* Start Supplied data *

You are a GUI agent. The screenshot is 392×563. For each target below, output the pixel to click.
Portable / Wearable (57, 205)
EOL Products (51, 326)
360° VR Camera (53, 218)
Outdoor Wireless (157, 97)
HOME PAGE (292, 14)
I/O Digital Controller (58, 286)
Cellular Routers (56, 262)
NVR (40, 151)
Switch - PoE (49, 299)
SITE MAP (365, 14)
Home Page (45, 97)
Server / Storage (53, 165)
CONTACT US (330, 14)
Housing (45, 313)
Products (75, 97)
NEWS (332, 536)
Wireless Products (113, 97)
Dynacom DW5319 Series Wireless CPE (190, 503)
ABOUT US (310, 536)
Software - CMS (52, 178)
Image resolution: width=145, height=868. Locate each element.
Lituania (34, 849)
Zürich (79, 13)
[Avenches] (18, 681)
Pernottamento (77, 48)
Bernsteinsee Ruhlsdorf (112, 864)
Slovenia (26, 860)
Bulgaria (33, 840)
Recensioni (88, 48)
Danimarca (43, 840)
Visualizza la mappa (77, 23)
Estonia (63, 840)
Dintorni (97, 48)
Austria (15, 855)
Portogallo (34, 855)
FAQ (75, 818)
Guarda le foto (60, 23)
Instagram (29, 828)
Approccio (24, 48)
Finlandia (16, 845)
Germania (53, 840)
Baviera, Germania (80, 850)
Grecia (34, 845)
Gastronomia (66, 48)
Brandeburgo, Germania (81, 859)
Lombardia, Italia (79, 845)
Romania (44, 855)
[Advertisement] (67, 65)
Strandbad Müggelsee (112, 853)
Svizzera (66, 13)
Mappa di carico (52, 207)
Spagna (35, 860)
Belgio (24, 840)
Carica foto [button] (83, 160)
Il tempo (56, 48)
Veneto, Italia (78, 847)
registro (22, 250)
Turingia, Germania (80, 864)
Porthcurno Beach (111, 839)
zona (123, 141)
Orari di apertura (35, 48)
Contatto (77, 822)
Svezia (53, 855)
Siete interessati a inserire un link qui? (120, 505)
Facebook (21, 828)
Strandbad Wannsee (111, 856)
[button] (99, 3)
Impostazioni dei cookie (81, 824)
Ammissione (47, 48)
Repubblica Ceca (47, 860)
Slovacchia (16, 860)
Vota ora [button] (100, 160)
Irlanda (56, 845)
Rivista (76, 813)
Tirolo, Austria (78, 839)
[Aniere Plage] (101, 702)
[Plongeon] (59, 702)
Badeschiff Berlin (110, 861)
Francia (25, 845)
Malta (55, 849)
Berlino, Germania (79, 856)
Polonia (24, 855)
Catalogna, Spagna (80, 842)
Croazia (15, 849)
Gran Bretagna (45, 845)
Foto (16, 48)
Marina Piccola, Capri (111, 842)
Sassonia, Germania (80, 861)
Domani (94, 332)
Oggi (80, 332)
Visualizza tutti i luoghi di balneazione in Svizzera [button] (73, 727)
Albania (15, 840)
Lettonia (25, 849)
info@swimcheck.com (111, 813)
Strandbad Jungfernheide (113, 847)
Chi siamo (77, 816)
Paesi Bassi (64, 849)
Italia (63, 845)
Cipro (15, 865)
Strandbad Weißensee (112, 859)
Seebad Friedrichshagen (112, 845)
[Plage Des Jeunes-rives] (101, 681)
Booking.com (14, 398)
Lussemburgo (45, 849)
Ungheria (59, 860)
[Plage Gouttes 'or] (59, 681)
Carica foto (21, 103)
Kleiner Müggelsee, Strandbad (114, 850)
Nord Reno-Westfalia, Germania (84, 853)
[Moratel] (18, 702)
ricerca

* End Supplied data *

_What to do_:
Lay out every line of the rows above as a JSON list of strings, one string per line, omitting any blank lines.

_Solution to the problem_:
[
  "You are a GUI agent. The screenshot is 392×563. For each target below, output the pixel to click.",
  "Portable / Wearable (57, 205)",
  "EOL Products (51, 326)",
  "360° VR Camera (53, 218)",
  "Outdoor Wireless (157, 97)",
  "HOME PAGE (292, 14)",
  "I/O Digital Controller (58, 286)",
  "Cellular Routers (56, 262)",
  "NVR (40, 151)",
  "Switch - PoE (49, 299)",
  "SITE MAP (365, 14)",
  "Home Page (45, 97)",
  "Server / Storage (53, 165)",
  "CONTACT US (330, 14)",
  "Housing (45, 313)",
  "Products (75, 97)",
  "NEWS (332, 536)",
  "Wireless Products (113, 97)",
  "Dynacom DW5319 Series Wireless CPE (190, 503)",
  "ABOUT US (310, 536)",
  "Software - CMS (52, 178)",
  "Image resolution: width=145, height=868. Locate each element.",
  "Lituania (34, 849)",
  "Zürich (79, 13)",
  "[Avenches] (18, 681)",
  "Pernottamento (77, 48)",
  "Bernsteinsee Ruhlsdorf (112, 864)",
  "Slovenia (26, 860)",
  "Bulgaria (33, 840)",
  "Recensioni (88, 48)",
  "Danimarca (43, 840)",
  "Visualizza la mappa (77, 23)",
  "Estonia (63, 840)",
  "Dintorni (97, 48)",
  "Austria (15, 855)",
  "Portogallo (34, 855)",
  "FAQ (75, 818)",
  "Guarda le foto (60, 23)",
  "Instagram (29, 828)",
  "Approccio (24, 48)",
  "Finlandia (16, 845)",
  "Germania (53, 840)",
  "Baviera, Germania (80, 850)",
  "Grecia (34, 845)",
  "Gastronomia (66, 48)",
  "Brandeburgo, Germania (81, 859)",
  "Lombardia, Italia (79, 845)",
  "Romania (44, 855)",
  "[Advertisement] (67, 65)",
  "Strandbad Müggelsee (112, 853)",
  "Svizzera (66, 13)",
  "Mappa di carico (52, 207)",
  "Spagna (35, 860)",
  "Belgio (24, 840)",
  "Carica foto [button] (83, 160)",
  "Il tempo (56, 48)",
  "Veneto, Italia (78, 847)",
  "registro (22, 250)",
  "Turingia, Germania (80, 864)",
  "Porthcurno Beach (111, 839)",
  "zona (123, 141)",
  "Orari di apertura (35, 48)",
  "Contatto (77, 822)",
  "Svezia (53, 855)",
  "Siete interessati a inserire un link qui? (120, 505)",
  "Facebook (21, 828)",
  "Strandbad Wannsee (111, 856)",
  "[button] (99, 3)",
  "Impostazioni dei cookie (81, 824)",
  "Ammissione (47, 48)",
  "Repubblica Ceca (47, 860)",
  "Slovacchia (16, 860)",
  "Vota ora [button] (100, 160)",
  "Irlanda (56, 845)",
  "Rivista (76, 813)",
  "Tirolo, Austria (78, 839)",
  "[Aniere Plage] (101, 702)",
  "[Plongeon] (59, 702)",
  "Badeschiff Berlin (110, 861)",
  "Francia (25, 845)",
  "Malta (55, 849)",
  "Berlino, Germania (79, 856)",
  "Polonia (24, 855)",
  "Catalogna, Spagna (80, 842)",
  "Croazia (15, 849)",
  "Gran Bretagna (45, 845)",
  "Foto (16, 48)",
  "Marina Piccola, Capri (111, 842)",
  "Sassonia, Germania (80, 861)",
  "Domani (94, 332)",
  "Oggi (80, 332)",
  "Visualizza tutti i luoghi di balneazione in Svizzera [button] (73, 727)",
  "Albania (15, 840)",
  "Lettonia (25, 849)",
  "info@swimcheck.com (111, 813)",
  "Strandbad Jungfernheide (113, 847)",
  "Chi siamo (77, 816)",
  "Paesi Bassi (64, 849)",
  "Italia (63, 845)",
  "Cipro (15, 865)",
  "Strandbad Weißensee (112, 859)",
  "Seebad Friedrichshagen (112, 845)",
  "[Plage Des Jeunes-rives] (101, 681)",
  "Booking.com (14, 398)",
  "Lussemburgo (45, 849)",
  "Ungheria (59, 860)",
  "[Plage Gouttes 'or] (59, 681)",
  "Carica foto (21, 103)",
  "Kleiner Müggelsee, Strandbad (114, 850)",
  "Nord Reno-Westfalia, Germania (84, 853)",
  "[Moratel] (18, 702)",
  "ricerca"
]